■ DATA FOR THIS EXERCISE:
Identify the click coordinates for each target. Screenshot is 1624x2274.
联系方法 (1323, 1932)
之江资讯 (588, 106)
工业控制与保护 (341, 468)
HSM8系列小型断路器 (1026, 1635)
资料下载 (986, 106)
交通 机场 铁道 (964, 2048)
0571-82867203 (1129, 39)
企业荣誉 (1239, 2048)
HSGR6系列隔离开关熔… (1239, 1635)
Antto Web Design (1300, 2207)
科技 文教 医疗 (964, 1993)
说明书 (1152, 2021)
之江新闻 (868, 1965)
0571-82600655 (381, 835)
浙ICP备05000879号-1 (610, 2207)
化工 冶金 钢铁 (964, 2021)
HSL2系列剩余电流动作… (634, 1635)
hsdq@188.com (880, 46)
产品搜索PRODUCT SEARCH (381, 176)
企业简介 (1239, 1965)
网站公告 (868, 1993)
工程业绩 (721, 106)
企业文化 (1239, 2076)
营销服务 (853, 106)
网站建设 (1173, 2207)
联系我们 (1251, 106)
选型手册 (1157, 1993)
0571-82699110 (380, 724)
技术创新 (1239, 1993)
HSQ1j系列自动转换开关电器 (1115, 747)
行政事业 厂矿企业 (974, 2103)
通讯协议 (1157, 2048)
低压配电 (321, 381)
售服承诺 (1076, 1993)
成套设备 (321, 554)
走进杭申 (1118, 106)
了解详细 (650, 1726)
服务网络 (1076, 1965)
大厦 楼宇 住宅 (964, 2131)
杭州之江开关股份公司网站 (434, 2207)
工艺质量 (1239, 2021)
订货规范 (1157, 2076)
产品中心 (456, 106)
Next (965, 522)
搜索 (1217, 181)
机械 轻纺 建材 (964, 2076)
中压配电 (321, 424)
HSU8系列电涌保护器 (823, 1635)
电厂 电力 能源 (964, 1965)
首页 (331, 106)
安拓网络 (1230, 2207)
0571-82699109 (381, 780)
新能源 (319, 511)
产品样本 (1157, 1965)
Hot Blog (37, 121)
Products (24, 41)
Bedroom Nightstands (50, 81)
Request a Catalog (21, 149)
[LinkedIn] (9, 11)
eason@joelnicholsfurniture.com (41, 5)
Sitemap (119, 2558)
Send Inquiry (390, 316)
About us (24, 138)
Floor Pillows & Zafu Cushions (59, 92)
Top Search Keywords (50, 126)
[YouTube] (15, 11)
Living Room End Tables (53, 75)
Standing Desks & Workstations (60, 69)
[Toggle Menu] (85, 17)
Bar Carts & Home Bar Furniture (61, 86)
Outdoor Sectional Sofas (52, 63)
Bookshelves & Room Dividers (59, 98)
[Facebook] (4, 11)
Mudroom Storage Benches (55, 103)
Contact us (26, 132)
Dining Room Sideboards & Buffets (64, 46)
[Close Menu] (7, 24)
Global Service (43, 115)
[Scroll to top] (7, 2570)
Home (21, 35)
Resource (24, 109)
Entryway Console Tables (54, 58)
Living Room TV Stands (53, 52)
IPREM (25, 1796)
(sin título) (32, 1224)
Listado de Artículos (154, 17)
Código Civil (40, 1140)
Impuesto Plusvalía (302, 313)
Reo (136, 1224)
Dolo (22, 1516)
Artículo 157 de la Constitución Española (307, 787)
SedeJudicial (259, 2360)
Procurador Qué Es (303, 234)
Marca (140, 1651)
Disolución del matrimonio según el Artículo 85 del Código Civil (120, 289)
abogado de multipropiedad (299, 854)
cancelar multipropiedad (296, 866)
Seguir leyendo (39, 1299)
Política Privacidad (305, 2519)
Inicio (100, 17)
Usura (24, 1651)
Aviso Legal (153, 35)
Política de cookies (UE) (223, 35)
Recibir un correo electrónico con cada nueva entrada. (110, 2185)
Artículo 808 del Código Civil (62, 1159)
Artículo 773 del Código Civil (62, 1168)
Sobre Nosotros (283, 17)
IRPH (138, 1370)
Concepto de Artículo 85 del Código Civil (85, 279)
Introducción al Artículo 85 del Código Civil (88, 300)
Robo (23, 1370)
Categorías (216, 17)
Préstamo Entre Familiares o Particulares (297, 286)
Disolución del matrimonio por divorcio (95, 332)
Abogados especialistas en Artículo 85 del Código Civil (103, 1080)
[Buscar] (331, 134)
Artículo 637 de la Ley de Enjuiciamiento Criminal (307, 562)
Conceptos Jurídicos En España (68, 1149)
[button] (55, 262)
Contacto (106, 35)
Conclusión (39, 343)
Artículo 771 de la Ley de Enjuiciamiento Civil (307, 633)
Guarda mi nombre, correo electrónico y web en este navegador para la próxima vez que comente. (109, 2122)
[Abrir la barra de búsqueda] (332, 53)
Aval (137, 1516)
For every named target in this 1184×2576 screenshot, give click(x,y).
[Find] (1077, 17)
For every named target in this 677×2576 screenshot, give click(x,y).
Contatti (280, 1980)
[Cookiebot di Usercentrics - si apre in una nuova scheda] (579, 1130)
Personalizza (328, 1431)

■ WHAT IS EXPECTED: Set down only the lines from the line with "Disolución del matrimonio según" through the last line of the data above, keeping both the first and the last.

■ RESULT BELOW:
Disolución del matrimonio según el Artículo 85 del Código Civil (120, 289)
abogado de multipropiedad (299, 854)
cancelar multipropiedad (296, 866)
Seguir leyendo (39, 1299)
Política Privacidad (305, 2519)
Inicio (100, 17)
Usura (24, 1651)
Aviso Legal (153, 35)
Política de cookies (UE) (223, 35)
Recibir un correo electrónico con cada nueva entrada. (110, 2185)
Artículo 808 del Código Civil (62, 1159)
Artículo 773 del Código Civil (62, 1168)
Sobre Nosotros (283, 17)
IRPH (138, 1370)
Concepto de Artículo 85 del Código Civil (85, 279)
Introducción al Artículo 85 del Código Civil (88, 300)
Robo (23, 1370)
Categorías (216, 17)
Préstamo Entre Familiares o Particulares (297, 286)
Disolución del matrimonio por divorcio (95, 332)
Abogados especialistas en Artículo 85 del Código Civil (103, 1080)
[Buscar] (331, 134)
Artículo 637 de la Ley de Enjuiciamiento Criminal (307, 562)
Conceptos Jurídicos En España (68, 1149)
[button] (55, 262)
Contacto (106, 35)
Conclusión (39, 343)
Artículo 771 de la Ley de Enjuiciamiento Civil (307, 633)
Guarda mi nombre, correo electrónico y web en este navegador para la próxima vez que comente. (109, 2122)
[Abrir la barra de búsqueda] (332, 53)
Aval (137, 1516)
For every named target in this 1184×2576 screenshot, give click(x,y).
[Find] (1077, 17)
For every named target in this 677×2576 screenshot, give click(x,y).
Contatti (280, 1980)
[Cookiebot di Usercentrics - si apre in una nuova scheda] (579, 1130)
Personalizza (328, 1431)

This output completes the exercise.